> **TASK INSTRUCTIONS**
Copy every one of the following records line for line, with no changes.

> **THE INPUT**
>>

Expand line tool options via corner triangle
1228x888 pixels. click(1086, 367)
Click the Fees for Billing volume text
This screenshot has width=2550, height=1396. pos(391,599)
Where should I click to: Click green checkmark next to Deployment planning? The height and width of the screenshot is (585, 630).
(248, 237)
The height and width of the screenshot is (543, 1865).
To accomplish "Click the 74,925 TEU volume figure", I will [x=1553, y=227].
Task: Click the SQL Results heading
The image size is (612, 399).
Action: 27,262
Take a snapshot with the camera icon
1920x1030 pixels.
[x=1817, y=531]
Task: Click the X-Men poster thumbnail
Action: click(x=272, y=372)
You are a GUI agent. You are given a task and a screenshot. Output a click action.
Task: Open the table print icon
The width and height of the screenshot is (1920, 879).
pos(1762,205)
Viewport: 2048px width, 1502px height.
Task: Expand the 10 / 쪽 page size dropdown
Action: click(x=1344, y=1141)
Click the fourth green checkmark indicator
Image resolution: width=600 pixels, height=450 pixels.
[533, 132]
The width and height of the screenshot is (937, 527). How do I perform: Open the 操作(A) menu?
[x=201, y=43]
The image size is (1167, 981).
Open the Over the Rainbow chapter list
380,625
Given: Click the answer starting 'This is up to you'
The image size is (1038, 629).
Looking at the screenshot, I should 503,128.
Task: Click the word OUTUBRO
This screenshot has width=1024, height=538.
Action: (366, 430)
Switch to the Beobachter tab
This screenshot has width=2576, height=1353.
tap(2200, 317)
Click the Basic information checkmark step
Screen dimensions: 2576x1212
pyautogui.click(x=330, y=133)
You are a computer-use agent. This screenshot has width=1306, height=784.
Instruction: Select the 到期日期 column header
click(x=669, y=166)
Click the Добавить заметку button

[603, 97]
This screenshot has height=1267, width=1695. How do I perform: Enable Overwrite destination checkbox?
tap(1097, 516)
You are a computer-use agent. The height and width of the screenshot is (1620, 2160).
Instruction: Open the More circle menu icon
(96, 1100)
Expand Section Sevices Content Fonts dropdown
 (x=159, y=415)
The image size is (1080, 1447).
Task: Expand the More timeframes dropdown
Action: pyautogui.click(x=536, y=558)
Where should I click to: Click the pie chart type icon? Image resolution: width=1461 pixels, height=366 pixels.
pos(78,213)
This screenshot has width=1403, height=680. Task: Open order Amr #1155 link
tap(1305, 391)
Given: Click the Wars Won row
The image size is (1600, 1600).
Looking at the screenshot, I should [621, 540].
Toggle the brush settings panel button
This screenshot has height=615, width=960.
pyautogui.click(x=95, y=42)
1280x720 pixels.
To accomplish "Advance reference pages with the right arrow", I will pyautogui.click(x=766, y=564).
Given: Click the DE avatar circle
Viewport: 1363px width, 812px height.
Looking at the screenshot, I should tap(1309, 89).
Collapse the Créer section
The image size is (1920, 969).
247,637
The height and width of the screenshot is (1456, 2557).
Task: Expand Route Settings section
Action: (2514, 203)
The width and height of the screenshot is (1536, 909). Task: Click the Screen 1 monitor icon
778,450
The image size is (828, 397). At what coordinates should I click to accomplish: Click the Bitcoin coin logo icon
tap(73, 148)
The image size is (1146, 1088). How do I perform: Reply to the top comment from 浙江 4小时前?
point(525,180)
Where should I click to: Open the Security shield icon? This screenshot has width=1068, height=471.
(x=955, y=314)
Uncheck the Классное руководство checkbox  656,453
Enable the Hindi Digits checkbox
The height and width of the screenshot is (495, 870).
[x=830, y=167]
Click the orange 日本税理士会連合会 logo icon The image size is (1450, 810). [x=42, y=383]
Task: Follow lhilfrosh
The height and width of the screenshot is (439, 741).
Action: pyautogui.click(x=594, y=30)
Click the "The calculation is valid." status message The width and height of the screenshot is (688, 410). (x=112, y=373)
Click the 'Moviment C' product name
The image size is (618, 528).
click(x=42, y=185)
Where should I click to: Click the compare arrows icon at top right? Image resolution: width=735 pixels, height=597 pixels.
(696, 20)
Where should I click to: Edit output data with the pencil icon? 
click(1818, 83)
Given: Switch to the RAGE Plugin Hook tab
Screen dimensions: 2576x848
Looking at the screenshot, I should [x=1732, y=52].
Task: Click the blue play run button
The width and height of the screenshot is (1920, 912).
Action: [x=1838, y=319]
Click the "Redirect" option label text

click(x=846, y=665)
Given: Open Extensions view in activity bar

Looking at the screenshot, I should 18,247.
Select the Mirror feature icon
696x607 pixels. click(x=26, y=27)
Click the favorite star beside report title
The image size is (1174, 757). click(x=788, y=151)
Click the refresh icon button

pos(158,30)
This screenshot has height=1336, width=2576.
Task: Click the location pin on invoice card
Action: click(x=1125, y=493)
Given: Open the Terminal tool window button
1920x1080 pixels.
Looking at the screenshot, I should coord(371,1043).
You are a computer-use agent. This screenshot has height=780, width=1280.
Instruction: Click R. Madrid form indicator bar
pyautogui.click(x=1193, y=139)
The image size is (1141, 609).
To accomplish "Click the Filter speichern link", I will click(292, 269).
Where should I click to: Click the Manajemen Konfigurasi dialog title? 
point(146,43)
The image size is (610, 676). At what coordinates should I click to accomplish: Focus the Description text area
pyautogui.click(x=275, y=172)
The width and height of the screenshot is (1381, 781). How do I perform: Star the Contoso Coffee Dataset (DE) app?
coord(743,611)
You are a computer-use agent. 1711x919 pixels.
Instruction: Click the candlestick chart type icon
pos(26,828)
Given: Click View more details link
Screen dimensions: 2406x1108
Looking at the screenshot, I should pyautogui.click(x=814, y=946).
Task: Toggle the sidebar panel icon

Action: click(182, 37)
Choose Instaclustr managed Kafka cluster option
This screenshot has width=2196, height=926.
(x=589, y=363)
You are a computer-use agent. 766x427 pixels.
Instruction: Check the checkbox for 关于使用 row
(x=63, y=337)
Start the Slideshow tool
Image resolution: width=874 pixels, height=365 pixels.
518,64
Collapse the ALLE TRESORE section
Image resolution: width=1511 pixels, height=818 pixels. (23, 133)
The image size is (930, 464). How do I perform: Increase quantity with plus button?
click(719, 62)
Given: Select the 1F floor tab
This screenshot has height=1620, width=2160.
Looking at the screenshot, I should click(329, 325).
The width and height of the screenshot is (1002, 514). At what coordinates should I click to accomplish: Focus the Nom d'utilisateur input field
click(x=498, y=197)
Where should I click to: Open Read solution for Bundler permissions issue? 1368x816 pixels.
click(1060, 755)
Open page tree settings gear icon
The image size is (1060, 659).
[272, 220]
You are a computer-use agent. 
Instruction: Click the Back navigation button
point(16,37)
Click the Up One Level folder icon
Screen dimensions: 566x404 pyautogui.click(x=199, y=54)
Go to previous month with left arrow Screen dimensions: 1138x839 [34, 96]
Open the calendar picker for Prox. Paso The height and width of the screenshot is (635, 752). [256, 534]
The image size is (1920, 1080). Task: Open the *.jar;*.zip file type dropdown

<<

> **FULL SOLUTION**
Expand line tool options via corner triangle
1228x888 pixels. click(1086, 367)
Click the Fees for Billing volume text
This screenshot has width=2550, height=1396. pos(391,599)
Where should I click to: Click green checkmark next to Deployment planning? The height and width of the screenshot is (585, 630).
(248, 237)
The height and width of the screenshot is (543, 1865).
To accomplish "Click the 74,925 TEU volume figure", I will [x=1553, y=227].
Task: Click the SQL Results heading
The image size is (612, 399).
Action: 27,262
Take a snapshot with the camera icon
1920x1030 pixels.
[x=1817, y=531]
Task: Click the X-Men poster thumbnail
Action: click(x=272, y=372)
You are a GUI agent. You are given a task and a screenshot. Output a click action.
Task: Open the table print icon
The width and height of the screenshot is (1920, 879).
pos(1762,205)
Viewport: 2048px width, 1502px height.
Task: Expand the 10 / 쪽 page size dropdown
Action: click(x=1344, y=1141)
Click the fourth green checkmark indicator
Image resolution: width=600 pixels, height=450 pixels.
[533, 132]
The width and height of the screenshot is (937, 527). How do I perform: Open the 操作(A) menu?
[x=201, y=43]
The image size is (1167, 981).
Open the Over the Rainbow chapter list
380,625
Given: Click the answer starting 'This is up to you'
The image size is (1038, 629).
Looking at the screenshot, I should 503,128.
Task: Click the word OUTUBRO
This screenshot has width=1024, height=538.
Action: (366, 430)
Switch to the Beobachter tab
This screenshot has width=2576, height=1353.
tap(2200, 317)
Click the Basic information checkmark step
Screen dimensions: 2576x1212
pyautogui.click(x=330, y=133)
You are a computer-use agent. This screenshot has width=1306, height=784.
Instruction: Select the 到期日期 column header
click(x=669, y=166)
Click the Добавить заметку button

[603, 97]
This screenshot has height=1267, width=1695. How do I perform: Enable Overwrite destination checkbox?
tap(1097, 516)
You are a computer-use agent. The height and width of the screenshot is (1620, 2160).
Instruction: Open the More circle menu icon
(96, 1100)
Expand Section Sevices Content Fonts dropdown
 (x=159, y=415)
The image size is (1080, 1447).
Task: Expand the More timeframes dropdown
Action: pyautogui.click(x=536, y=558)
Where should I click to: Click the pie chart type icon? Image resolution: width=1461 pixels, height=366 pixels.
pos(78,213)
This screenshot has width=1403, height=680. Task: Open order Amr #1155 link
tap(1305, 391)
Given: Click the Wars Won row
The image size is (1600, 1600).
Looking at the screenshot, I should [621, 540].
Toggle the brush settings panel button
This screenshot has height=615, width=960.
pyautogui.click(x=95, y=42)
1280x720 pixels.
To accomplish "Advance reference pages with the right arrow", I will pyautogui.click(x=766, y=564).
Given: Click the DE avatar circle
Viewport: 1363px width, 812px height.
Looking at the screenshot, I should tap(1309, 89).
Collapse the Créer section
The image size is (1920, 969).
247,637
The height and width of the screenshot is (1456, 2557).
Task: Expand Route Settings section
Action: (2514, 203)
The width and height of the screenshot is (1536, 909). Task: Click the Screen 1 monitor icon
778,450
The image size is (828, 397). At what coordinates should I click to accomplish: Click the Bitcoin coin logo icon
tap(73, 148)
The image size is (1146, 1088). How do I perform: Reply to the top comment from 浙江 4小时前?
point(525,180)
Where should I click to: Open the Security shield icon? This screenshot has width=1068, height=471.
(x=955, y=314)
Uncheck the Классное руководство checkbox  656,453
Enable the Hindi Digits checkbox
The height and width of the screenshot is (495, 870).
[x=830, y=167]
Click the orange 日本税理士会連合会 logo icon The image size is (1450, 810). [x=42, y=383]
Task: Follow lhilfrosh
The height and width of the screenshot is (439, 741).
Action: pyautogui.click(x=594, y=30)
Click the "The calculation is valid." status message The width and height of the screenshot is (688, 410). (x=112, y=373)
Click the 'Moviment C' product name
The image size is (618, 528).
click(x=42, y=185)
Where should I click to: Click the compare arrows icon at top right? Image resolution: width=735 pixels, height=597 pixels.
(696, 20)
Where should I click to: Edit output data with the pencil icon? 
click(1818, 83)
Given: Switch to the RAGE Plugin Hook tab
Screen dimensions: 2576x848
Looking at the screenshot, I should [x=1732, y=52].
Task: Click the blue play run button
The width and height of the screenshot is (1920, 912).
Action: [x=1838, y=319]
Click the "Redirect" option label text

click(x=846, y=665)
Given: Open Extensions view in activity bar

Looking at the screenshot, I should 18,247.
Select the Mirror feature icon
696x607 pixels. click(x=26, y=27)
Click the favorite star beside report title
The image size is (1174, 757). click(x=788, y=151)
Click the refresh icon button

pos(158,30)
This screenshot has height=1336, width=2576.
Task: Click the location pin on invoice card
Action: click(x=1125, y=493)
Given: Open the Terminal tool window button
1920x1080 pixels.
Looking at the screenshot, I should coord(371,1043).
You are a computer-use agent. This screenshot has height=780, width=1280.
Instruction: Click R. Madrid form indicator bar
pyautogui.click(x=1193, y=139)
The image size is (1141, 609).
To accomplish "Click the Filter speichern link", I will click(292, 269).
Where should I click to: Click the Manajemen Konfigurasi dialog title? 
point(146,43)
The image size is (610, 676). At what coordinates should I click to accomplish: Focus the Description text area
pyautogui.click(x=275, y=172)
The width and height of the screenshot is (1381, 781). How do I perform: Star the Contoso Coffee Dataset (DE) app?
coord(743,611)
You are a computer-use agent. 1711x919 pixels.
Instruction: Click the candlestick chart type icon
pos(26,828)
Given: Click View more details link
Screen dimensions: 2406x1108
Looking at the screenshot, I should pyautogui.click(x=814, y=946).
Task: Toggle the sidebar panel icon

Action: click(182, 37)
Choose Instaclustr managed Kafka cluster option
This screenshot has width=2196, height=926.
(x=589, y=363)
You are a computer-use agent. 766x427 pixels.
Instruction: Check the checkbox for 关于使用 row
(x=63, y=337)
Start the Slideshow tool
Image resolution: width=874 pixels, height=365 pixels.
518,64
Collapse the ALLE TRESORE section
Image resolution: width=1511 pixels, height=818 pixels. (23, 133)
The image size is (930, 464). How do I perform: Increase quantity with plus button?
click(719, 62)
Given: Select the 1F floor tab
This screenshot has height=1620, width=2160.
Looking at the screenshot, I should click(329, 325).
The width and height of the screenshot is (1002, 514). At what coordinates should I click to accomplish: Focus the Nom d'utilisateur input field
click(x=498, y=197)
Where should I click to: Open Read solution for Bundler permissions issue? 1368x816 pixels.
click(1060, 755)
Open page tree settings gear icon
The image size is (1060, 659).
[272, 220]
You are a computer-use agent. 
Instruction: Click the Back navigation button
point(16,37)
Click the Up One Level folder icon
Screen dimensions: 566x404 pyautogui.click(x=199, y=54)
Go to previous month with left arrow Screen dimensions: 1138x839 [34, 96]
Open the calendar picker for Prox. Paso The height and width of the screenshot is (635, 752). [256, 534]
The image size is (1920, 1080). Task: Open the *.jar;*.zip file type dropdown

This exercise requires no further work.